Reading passage -
++++++

Publication-quality figures

Arriba comes with an R script draw_fusions.R that renders publication-quality visualizations of the transcripts involved in predicted fusions. It generates a PDF file with one page for each predicted fusion. Each page depicts the fusion partners, their orientation, the retained exons in the fusion transcript, statistics about the number of supporting reads, and - if the column fusion_transcript has a value - an excerpt of the sequence around the breakpoint.

Example fusion figure

If a gene has multiple transcript variants, the script picks a transcript in the following order of preference:

  • transcripts with splice-sites matching the breakpoints

  • if alignments are given: the highest expressed transcript as determined by the coverage

  • transcripts tagged as appris_principal

  • transcripts tagged as appris_candidate

  • transcripts tagged as appris_alternative

  • transcripts tagged as CCDS

If there are still multiple eligible transcripts, then the one with the longest coding sequence or longest non-coding sequence is taken.

++++++

Raw data -
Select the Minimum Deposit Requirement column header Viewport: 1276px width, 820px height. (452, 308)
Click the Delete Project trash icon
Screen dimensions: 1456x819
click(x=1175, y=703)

++++++

Exercise instructions -
• A. In the text on publication-quality figures, list, in order of preference, the criteria draw_fusions.R uses to choose among a gene's transcript variants before it falls back to sequence length.
• B. According to the text on publication-quality figures, what kind of file does draw_fusions.R generate, and how many pages does it contain?
• C. Continue the text on publication-quality figures from its last sentence.

Outputs by task -
• A.
1. Transcripts with splice-sites matching the breakpoints
2. If alignments are given: the highest expressed transcript as determined by the coverage
3. Transcripts tagged as appris_principal
4. Transcripts tagged as appris_candidate
5. Transcripts tagged as appris_alternative
6. Transcripts tagged as CCDS

• B. It generates a PDF file with one page for each predicted fusion.

• C.
Manual execution

In order to use the script, R Project must be installed. Optionally, a few additional R packages need to be installed if ideograms, circos plots, and coverage tracks should be drawn. Use the following R commands to install these packages:

if (!requireNamespace("BiocManager", quietly = TRUE))
BiocManager::install(c("GenomicRanges", "GenomicAlignments"))

Moreover, samtools must be installed if a coverage track should be drawn, because for this purpose the main output file of STAR (Aligned.out.bam) needs to be sorted by coordinate and indexed.

The script takes the following inputs:

  • a file with fusion predictions from Arriba (fusions.tsv)

  • the annotation in GTF format

  • (optionally) the normal alignments (Aligned.sortedByCoord.out.bam) if a coverage track should be drawn

  • (optionally) a file with cytobands if ideograms or circos plots should be drawn

The following command demonstrates the usage. Please refer to section Command-line options for a complete list of options.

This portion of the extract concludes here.